§ **Data supplied**
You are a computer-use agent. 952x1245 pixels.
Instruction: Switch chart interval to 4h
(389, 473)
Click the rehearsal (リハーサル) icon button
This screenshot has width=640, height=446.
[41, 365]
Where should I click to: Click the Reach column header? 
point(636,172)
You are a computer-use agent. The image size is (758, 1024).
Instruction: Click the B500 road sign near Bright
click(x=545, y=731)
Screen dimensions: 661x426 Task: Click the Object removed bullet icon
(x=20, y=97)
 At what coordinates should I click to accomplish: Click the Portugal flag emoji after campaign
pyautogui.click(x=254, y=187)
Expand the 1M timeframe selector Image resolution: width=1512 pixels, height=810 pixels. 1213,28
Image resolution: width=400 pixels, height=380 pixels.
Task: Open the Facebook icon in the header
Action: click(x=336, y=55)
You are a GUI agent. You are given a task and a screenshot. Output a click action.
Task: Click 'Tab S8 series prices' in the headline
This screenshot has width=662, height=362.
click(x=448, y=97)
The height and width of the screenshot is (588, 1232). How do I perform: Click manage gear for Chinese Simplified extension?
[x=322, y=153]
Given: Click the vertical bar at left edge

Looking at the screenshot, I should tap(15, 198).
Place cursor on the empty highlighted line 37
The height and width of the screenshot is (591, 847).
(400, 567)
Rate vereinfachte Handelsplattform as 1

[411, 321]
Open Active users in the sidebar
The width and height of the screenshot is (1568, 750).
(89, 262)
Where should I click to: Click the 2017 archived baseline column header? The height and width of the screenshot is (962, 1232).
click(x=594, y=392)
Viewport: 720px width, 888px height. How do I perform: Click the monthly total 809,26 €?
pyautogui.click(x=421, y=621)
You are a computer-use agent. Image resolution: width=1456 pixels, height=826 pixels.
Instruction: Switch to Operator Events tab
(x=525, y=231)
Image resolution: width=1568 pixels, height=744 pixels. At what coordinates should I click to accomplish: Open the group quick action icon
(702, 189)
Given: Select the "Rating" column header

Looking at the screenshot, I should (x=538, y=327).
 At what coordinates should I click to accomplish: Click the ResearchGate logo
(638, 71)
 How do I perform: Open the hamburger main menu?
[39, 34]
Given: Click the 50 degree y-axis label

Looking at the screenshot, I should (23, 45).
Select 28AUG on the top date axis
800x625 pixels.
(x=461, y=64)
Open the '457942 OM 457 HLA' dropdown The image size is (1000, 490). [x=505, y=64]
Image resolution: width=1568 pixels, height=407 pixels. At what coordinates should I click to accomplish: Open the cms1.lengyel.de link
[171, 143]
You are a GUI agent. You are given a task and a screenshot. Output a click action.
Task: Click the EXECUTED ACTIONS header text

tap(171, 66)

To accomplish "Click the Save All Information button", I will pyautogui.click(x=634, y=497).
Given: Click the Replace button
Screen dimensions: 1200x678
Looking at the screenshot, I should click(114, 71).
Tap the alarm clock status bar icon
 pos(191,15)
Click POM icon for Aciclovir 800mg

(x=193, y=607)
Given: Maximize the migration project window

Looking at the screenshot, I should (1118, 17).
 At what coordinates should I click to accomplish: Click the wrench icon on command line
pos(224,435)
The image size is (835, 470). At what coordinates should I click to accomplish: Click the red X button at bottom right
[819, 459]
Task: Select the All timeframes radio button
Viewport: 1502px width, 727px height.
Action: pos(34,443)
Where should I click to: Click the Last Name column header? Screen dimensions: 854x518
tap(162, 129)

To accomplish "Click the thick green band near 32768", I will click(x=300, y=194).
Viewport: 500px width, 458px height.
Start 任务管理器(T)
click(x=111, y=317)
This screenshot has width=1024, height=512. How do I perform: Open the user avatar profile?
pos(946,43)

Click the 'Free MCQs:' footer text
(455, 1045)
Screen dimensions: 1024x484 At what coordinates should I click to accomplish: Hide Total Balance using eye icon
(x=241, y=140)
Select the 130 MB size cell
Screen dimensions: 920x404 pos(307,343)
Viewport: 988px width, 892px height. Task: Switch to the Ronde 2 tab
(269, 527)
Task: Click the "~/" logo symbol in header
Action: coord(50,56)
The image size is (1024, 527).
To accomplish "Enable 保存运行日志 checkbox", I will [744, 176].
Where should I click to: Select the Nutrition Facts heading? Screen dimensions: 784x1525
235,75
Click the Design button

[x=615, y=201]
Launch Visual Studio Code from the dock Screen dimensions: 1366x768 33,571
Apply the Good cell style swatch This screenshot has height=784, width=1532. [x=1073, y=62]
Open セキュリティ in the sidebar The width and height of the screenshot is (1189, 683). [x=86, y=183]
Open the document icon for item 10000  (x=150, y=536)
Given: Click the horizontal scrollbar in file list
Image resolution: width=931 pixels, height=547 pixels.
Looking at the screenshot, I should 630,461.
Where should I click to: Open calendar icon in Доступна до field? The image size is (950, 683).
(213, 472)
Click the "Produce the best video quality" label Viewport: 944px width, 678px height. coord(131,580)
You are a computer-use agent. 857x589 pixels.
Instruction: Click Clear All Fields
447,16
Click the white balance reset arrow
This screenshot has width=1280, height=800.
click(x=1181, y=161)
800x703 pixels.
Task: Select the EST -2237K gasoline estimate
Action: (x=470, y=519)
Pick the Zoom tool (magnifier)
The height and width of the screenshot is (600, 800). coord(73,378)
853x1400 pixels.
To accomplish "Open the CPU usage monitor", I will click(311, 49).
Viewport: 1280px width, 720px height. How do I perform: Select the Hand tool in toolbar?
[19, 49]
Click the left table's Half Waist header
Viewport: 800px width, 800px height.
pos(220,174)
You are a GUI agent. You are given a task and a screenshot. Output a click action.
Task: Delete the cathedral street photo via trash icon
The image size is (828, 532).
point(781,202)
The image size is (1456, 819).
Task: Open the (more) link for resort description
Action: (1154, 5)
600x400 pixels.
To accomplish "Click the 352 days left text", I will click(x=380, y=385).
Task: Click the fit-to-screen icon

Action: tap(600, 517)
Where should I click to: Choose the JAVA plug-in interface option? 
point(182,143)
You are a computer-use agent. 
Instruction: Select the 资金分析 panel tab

§ **Requirement**
The string "computer" may appear on lines of the data above; give the number of those lines and nothing more.

§ **Task output**
5